Now, these are all fine titles, I'm sure – BTB is clearly a legend in her own lifetime, Ashley has been shortlisted twice for the Melissa Nathan Award for Romantic Comedy, Star Gazing was shortlisted for the Romantic Novel of the Year award in 2009 (the story of a blind, middle-aged widow, it certainly sounds like unusual territory for romantic fiction, and looking at the extract from it here, it actually looks rather good). But the three most romantic novels of the last 50 years? Really?

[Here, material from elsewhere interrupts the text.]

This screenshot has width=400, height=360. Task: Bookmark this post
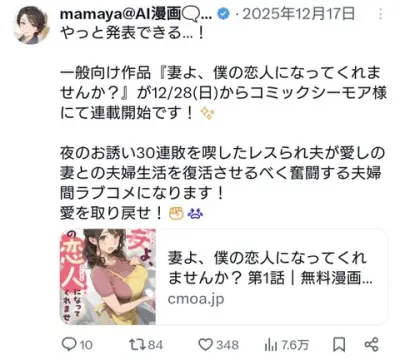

Personally, I'd have made my 17-year-old self happy, I think, and gone for The Thorn Birds. Rereading it in December, it was way more melodramatic and swoony than I remembered it, but still, Meggie and Ralph's long-drawn-out, forbidden love won my heart as a teenager and perhaps because of that, it still tops the romance stakes for me today. Or – perhaps I've got a thing for lengthy waits before consummation? hmm – how about Love in the Time of Cholera? And on this theme, we could also have Captain Corelli's Mandolin (it wouldn't be my choice, but millions of readers certainly fell for Corelli and Pelagia).
At least the poll wasn't to find the most romantic novel ever, else, as usual, it would have been all about Austen – Mr Darcy always seems to come out top in this kind of thing. But I'm not sure it truly represents the best romantic writing of the last half century. What would your choice have been?